Records drawn from a dataset
------------------------------------------------
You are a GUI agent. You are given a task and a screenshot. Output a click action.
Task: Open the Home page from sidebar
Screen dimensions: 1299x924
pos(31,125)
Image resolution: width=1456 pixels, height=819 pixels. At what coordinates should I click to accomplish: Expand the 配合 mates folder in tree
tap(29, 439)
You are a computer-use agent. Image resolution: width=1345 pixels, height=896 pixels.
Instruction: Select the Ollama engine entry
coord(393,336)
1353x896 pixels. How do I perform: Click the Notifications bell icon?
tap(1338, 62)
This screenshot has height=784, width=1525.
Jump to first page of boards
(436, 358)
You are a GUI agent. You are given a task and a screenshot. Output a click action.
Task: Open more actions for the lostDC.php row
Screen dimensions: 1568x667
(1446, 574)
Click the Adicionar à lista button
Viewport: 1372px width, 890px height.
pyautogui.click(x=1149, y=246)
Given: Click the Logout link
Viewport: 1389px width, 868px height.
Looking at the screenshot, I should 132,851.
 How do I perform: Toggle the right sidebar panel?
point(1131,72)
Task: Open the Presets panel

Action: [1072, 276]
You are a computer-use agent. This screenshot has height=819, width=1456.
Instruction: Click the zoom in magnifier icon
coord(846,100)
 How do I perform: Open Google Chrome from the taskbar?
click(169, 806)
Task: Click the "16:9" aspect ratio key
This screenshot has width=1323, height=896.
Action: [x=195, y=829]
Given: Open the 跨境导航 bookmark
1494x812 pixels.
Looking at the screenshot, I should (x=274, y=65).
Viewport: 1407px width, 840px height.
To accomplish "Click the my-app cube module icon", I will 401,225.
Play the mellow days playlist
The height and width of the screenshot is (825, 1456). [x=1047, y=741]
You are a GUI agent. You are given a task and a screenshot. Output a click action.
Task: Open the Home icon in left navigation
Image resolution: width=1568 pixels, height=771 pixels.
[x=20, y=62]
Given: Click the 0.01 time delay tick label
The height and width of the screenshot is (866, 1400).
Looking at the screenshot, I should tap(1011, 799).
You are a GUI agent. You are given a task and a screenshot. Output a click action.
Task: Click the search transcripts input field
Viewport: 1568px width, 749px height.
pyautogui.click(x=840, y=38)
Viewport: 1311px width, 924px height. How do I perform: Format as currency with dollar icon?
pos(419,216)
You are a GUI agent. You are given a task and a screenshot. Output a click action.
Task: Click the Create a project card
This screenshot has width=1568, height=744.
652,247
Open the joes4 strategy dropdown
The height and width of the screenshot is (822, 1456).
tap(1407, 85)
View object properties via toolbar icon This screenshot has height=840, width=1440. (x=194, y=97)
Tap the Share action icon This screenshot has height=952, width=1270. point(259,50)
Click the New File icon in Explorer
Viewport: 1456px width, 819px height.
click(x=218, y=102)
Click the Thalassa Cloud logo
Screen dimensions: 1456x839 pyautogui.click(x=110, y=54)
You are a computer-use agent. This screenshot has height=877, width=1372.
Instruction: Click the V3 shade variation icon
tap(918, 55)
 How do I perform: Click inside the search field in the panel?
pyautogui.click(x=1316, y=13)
------------------------------------------------
▸ **Work to be completed**
Could you quote, exactly as they appear, the line containing "Viewport: 1568px width, 749px height." and every line after it to the end of the records above?

▸ **Response box**
Viewport: 1568px width, 749px height.
pyautogui.click(x=840, y=38)
Viewport: 1311px width, 924px height. How do I perform: Format as currency with dollar icon?
pos(419,216)
You are a GUI agent. You are given a task and a screenshot. Output a click action.
Task: Click the Create a project card
This screenshot has width=1568, height=744.
652,247
Open the joes4 strategy dropdown
The height and width of the screenshot is (822, 1456).
tap(1407, 85)
View object properties via toolbar icon This screenshot has height=840, width=1440. (x=194, y=97)
Tap the Share action icon This screenshot has height=952, width=1270. point(259,50)
Click the New File icon in Explorer
Viewport: 1456px width, 819px height.
click(x=218, y=102)
Click the Thalassa Cloud logo
Screen dimensions: 1456x839 pyautogui.click(x=110, y=54)
You are a computer-use agent. This screenshot has height=877, width=1372.
Instruction: Click the V3 shade variation icon
tap(918, 55)
 How do I perform: Click inside the search field in the panel?
pyautogui.click(x=1316, y=13)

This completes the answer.